Chromatography Forum

Hi
I want to make assay analyses to the memantine hcl tablets.But memantine hcl doesn't have UV abs. and I don't have MS.
What can you suggest ....
Sincerely..

210 nm, acetonitrile / 10 to 20 mM phosphoric acid, Atlantis T3 column

Hello xozkn,
Is this the first compound without a chromaphore to be tested in your laboratory? A quick online search indicates memantine has been analysed by in its native form by MS or by derivitisation. It's possible to form amide or sulfonamide species for detection by fluorescence or UV-Vis.

Alternatively, one would suspect memantine could be run underivitised or, for example, as trimethylsilyl or trifluoroacetyl derivitives by GC-FID.

edit: my colleagues would LOVE to try Uwe's suggestion, though

This compound has no UV activity and Atlantis T3 is not going to add any UV activity to the compound. So in this case Atlantis is good as any other RP column in your possession.
You can use ELSD with TFA in the mobile phase and any reverse phase column with low silanol activity. You can derivatize your compound with any common derivatizing agents (nitrobenzoyl chloride or any other UV active benzoyl chlorides, UV active isocyanates, arylsulphonyl chlorides, etc.). Make sure that your reaction is quantitative and fast. Check if are not making your molecule too hydrophobic, you can use either C8 or C18 column. If you use derivatizing agent you shouldn't be worrying about silanols as you will be converting amine to something else. Check "Handbook of Derivatives for Chromatography" by Karl Blau and John Halker to learn more.

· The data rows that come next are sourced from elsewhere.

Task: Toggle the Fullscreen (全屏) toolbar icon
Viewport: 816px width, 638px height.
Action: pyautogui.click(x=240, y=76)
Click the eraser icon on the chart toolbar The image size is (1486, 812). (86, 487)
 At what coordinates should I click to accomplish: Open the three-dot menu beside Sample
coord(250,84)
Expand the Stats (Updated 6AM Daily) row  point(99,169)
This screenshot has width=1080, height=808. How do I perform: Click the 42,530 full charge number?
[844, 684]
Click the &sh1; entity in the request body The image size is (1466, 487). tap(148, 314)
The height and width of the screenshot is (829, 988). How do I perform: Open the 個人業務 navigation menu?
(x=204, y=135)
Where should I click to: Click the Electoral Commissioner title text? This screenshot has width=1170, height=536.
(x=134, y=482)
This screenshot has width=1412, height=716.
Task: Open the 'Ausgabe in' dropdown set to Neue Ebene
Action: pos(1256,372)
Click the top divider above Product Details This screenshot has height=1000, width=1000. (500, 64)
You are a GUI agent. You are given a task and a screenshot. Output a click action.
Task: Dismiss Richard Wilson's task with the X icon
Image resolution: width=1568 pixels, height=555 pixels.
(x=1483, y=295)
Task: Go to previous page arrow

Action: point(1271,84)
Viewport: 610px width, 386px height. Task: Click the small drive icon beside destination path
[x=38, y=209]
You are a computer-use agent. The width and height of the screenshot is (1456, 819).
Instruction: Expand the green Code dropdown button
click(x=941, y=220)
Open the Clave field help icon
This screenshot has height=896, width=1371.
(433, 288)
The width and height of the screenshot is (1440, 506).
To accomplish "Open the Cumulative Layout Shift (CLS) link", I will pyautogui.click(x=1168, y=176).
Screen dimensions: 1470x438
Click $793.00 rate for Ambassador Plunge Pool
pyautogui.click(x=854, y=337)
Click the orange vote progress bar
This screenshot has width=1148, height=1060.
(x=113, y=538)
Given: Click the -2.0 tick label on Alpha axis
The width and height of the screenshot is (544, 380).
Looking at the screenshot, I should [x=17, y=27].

I've found it hard to search out some UV spectral data for amines, however one web link seems to indicate primary amines display an absorption maximum (or maxima, if your resolution is great enough) somewhere around 210-220 nm while a tertiary amine is lower and close to 200 nm. I seem to remember being hampered by the use of triethylamine in one application at low wavelength due to very high background absorption; I don't know if this is a property of TEA or a result of degradation.

Wow....

Guys, the compound is a primary amine. You can see it at 210 nm, in the same way as one can see alcohols or sugars at this wavelength, provided you have a clean mobile phase background. This means that you need to use acetonitrile as the organic modifier, and a phosphate buffer or phosphoric acid. Phosphoric acid is simpler. In addition, this is for an assay in a tablet, which does not require supersensitivity.

One should not use methanol, since at this wavelength you will see the OH. Buffers based on organic acids absorb too much, and the detector goes blind. The reason for suggesting the T3 packing is that it is very stable at this pH, and at even lower pH values, contrary to MOST other C18s in the world. One also should not use packings with amide functions or carboxylic acid groups at this wavelength, since one will see the bleed from such packings.

OK, now you got the complete explanation for the original recommendation, which was:

210 nm, acetonitrile / 10 to 20 mM phosphoric acid, Atlantis T3 column

Didn´t I just ask this? Here it is again, Sealc_Tech: Do you have any spectra of amines?
I think some confusion arises because of misunderstanding of the "cut-off": It is the wavelength at which the absorbance approaches 1 (usually 10mm path).